Exercise requirements – In the following material, identify every line holding the string "computer" and return it.

Entries supplied –
************
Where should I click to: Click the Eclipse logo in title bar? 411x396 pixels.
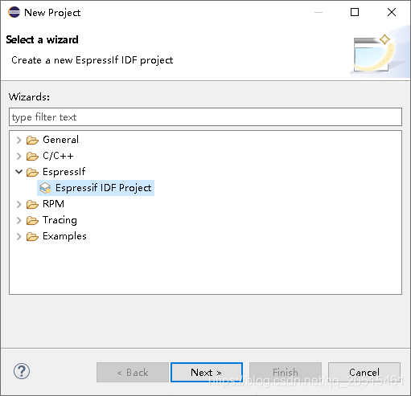pos(14,12)
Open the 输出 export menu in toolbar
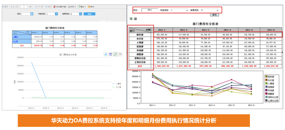 tap(82, 7)
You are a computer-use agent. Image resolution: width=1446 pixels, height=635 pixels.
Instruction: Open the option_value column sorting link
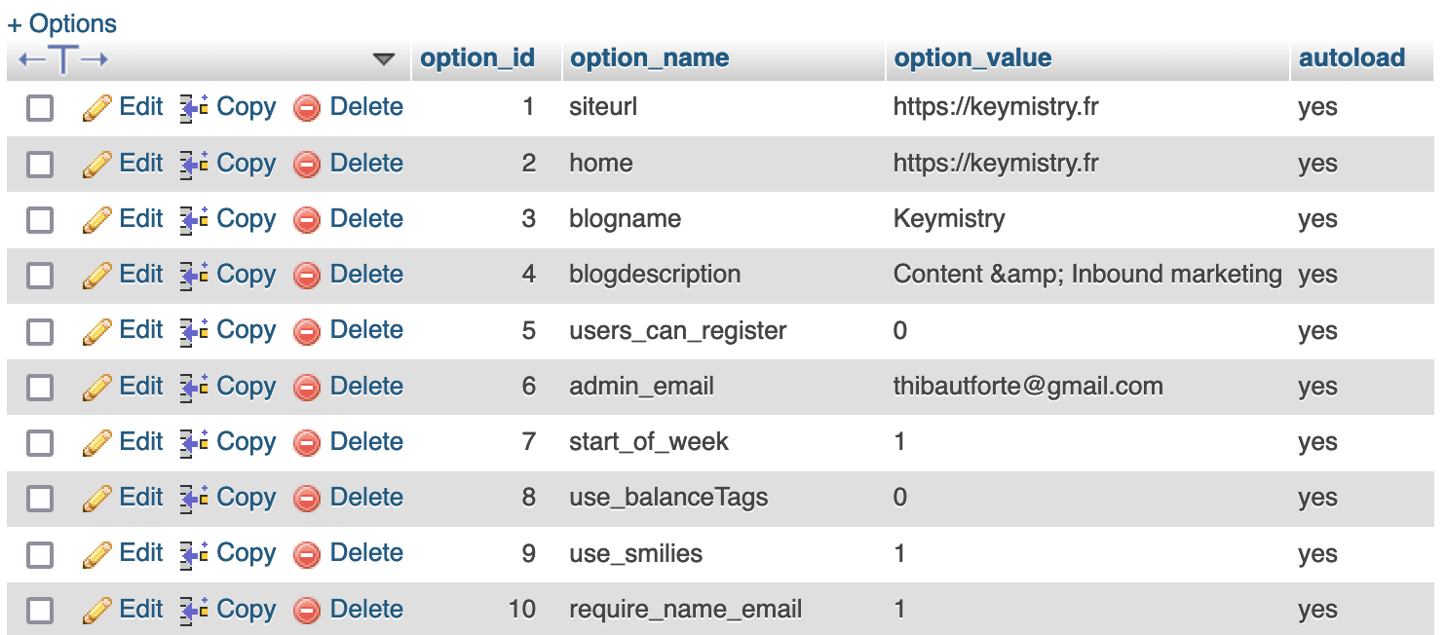[x=971, y=57]
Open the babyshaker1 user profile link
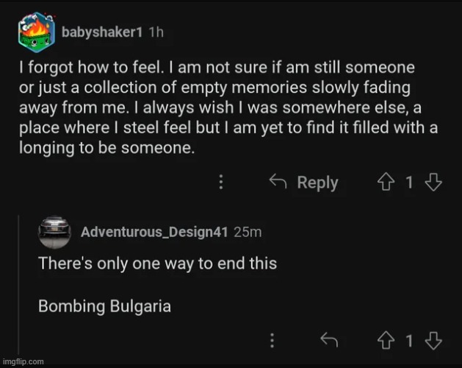The height and width of the screenshot is (368, 462). click(102, 32)
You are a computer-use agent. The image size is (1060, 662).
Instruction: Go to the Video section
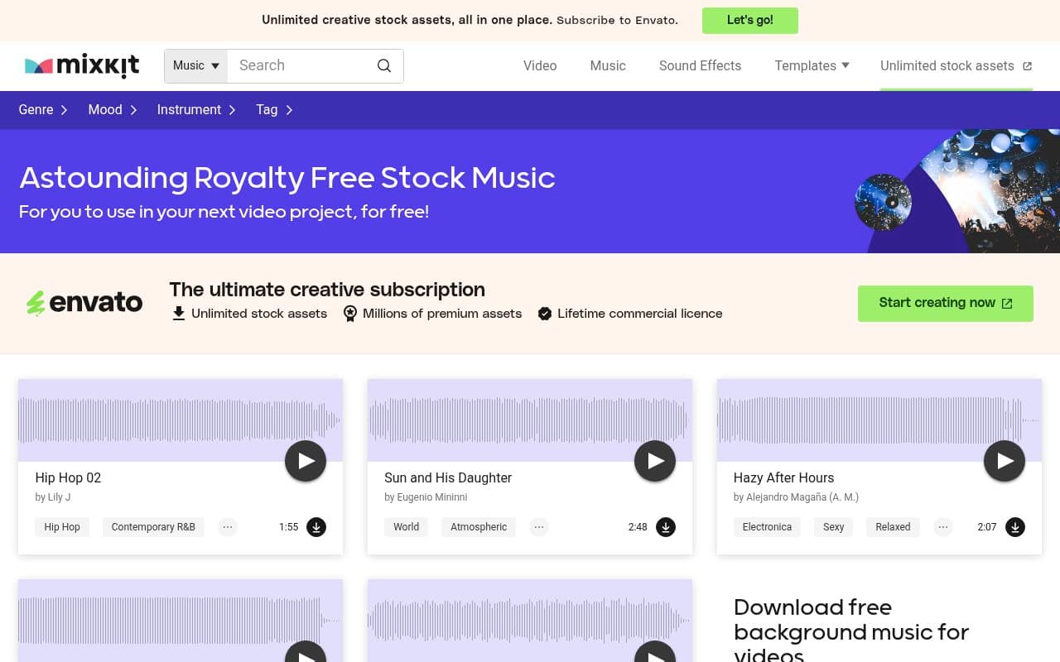click(x=540, y=66)
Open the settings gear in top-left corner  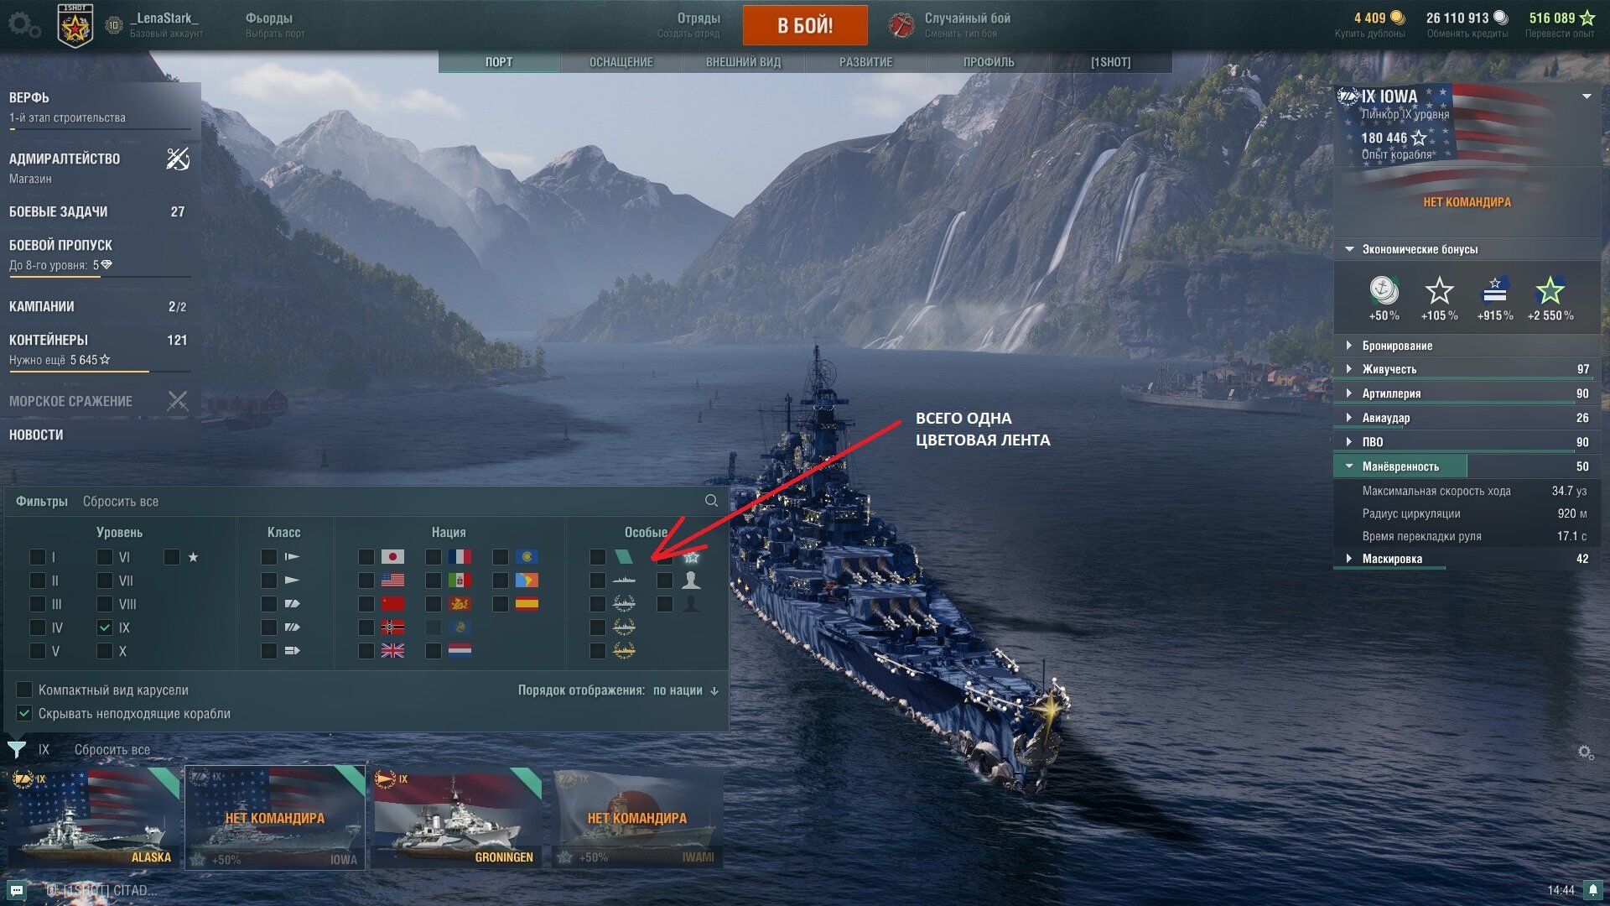[x=23, y=25]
************
Result of this task –
You are a computer-use agent. Image resolution: width=1446 pixels, height=635 pixels.
You are a computer-use agent. The image size is (1060, 662).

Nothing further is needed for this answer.